To date there is not enough evidence that a sphenopalatine ganglion (SPG) block administered via intranasal lidocaine is likely to provide sustained symptomatic relief of acute migraine in the emergency setting. Further work is needed to establish if it can provide benefit for this patient group.

References

  1. Blanda M et al Intranasal lidocaine for the treatment of migraine headache: a randomized, controlled trial Acad Emerg Med. 2001 Apr;8(4):337-42. doi: 10.1111/j.1553-2712.2001.tb02111.x. PMID: 11282668.

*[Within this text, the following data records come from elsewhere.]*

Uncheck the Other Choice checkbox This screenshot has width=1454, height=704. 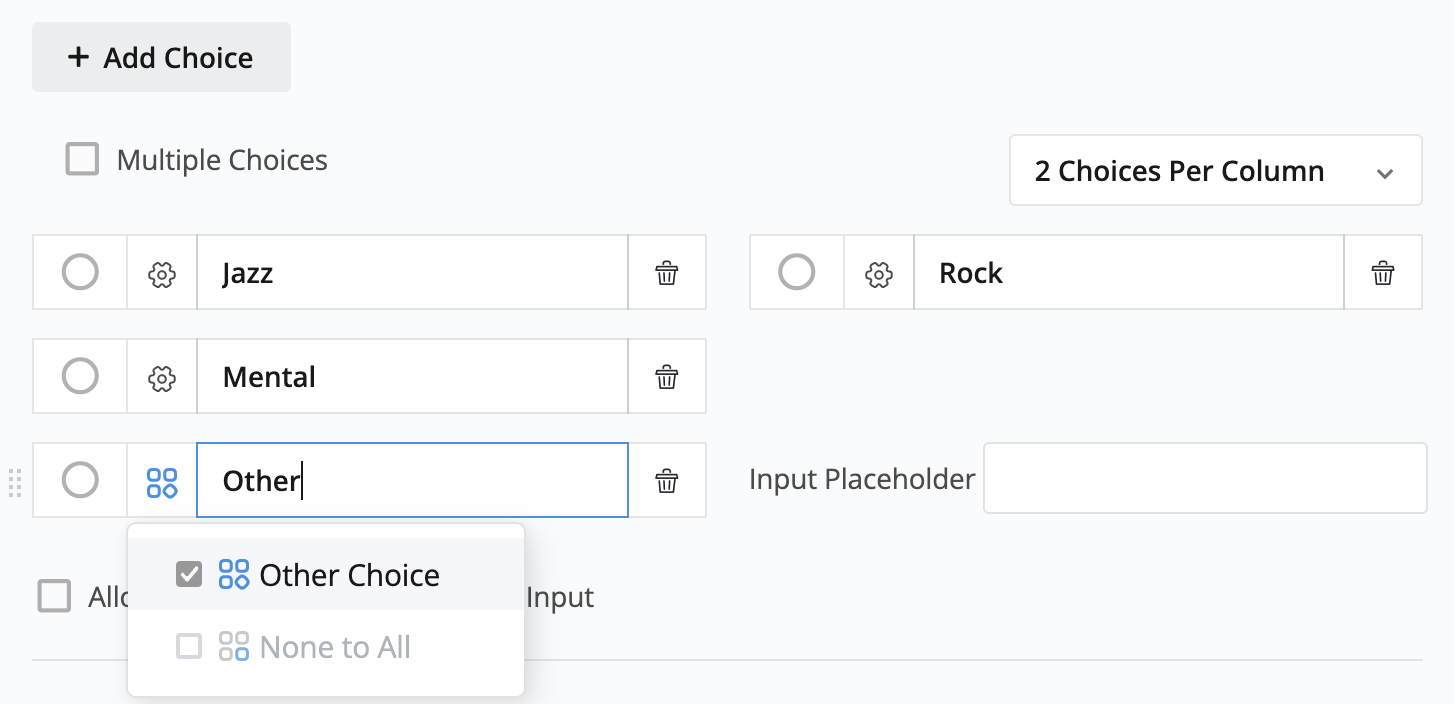coord(189,575)
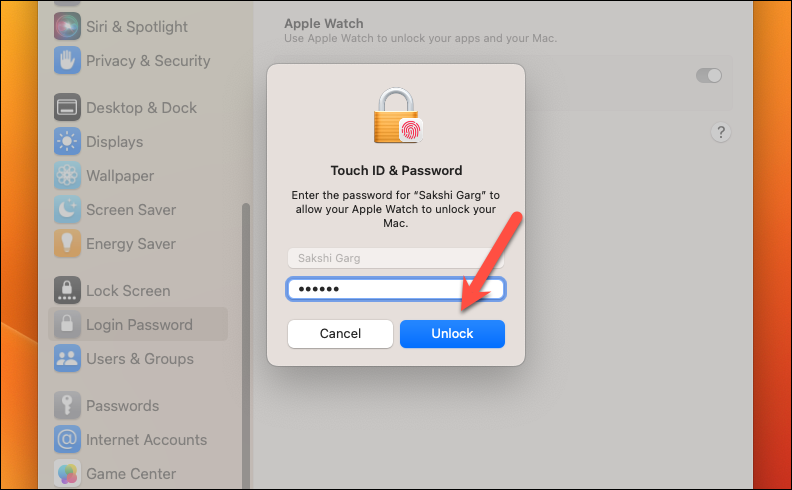Click the Unlock button
This screenshot has width=792, height=490.
(452, 334)
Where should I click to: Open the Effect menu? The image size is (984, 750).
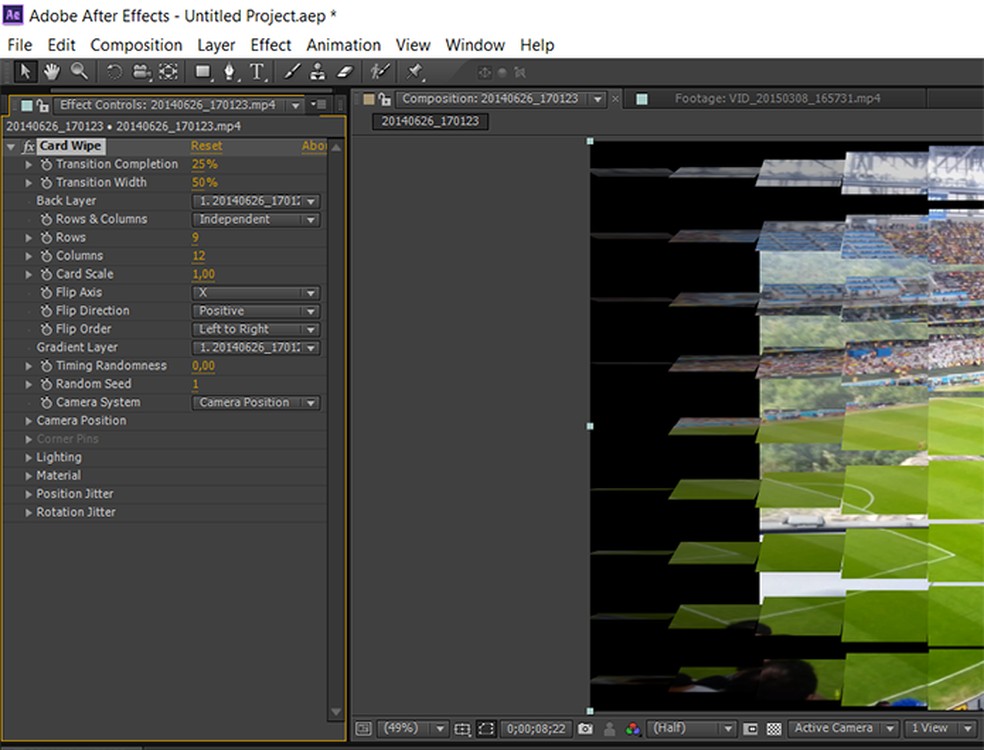(x=270, y=45)
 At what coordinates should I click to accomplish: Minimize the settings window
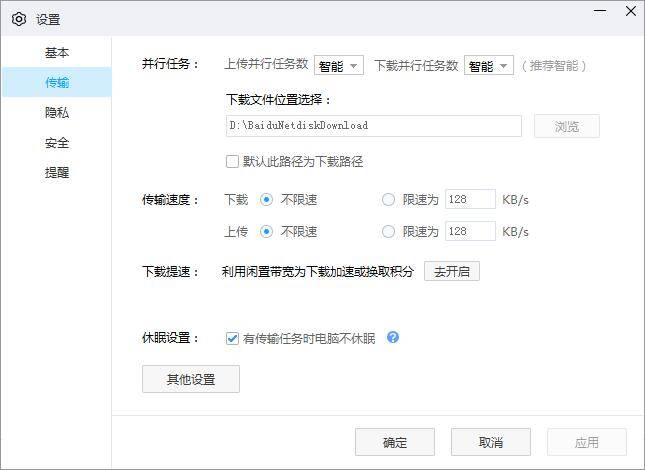coord(599,11)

  2. Avcu N et al Intranasal Lidocaine in Acute Treatment of Migraine: A Randomized Controlled Trial Ann Emerg Med. 2017 Jun;69(6):743-751. doi: 10.1016/j.annemergmed.2016.09.031. Epub 2016 Nov 23. PMI
  3. Maizels M et al Intranasal lidocaine for treatment of migraine: a randomized, double-blind, controlled trial JAMA. 1996 Jul 24-31;276(4):319-21. PMID: 8656545.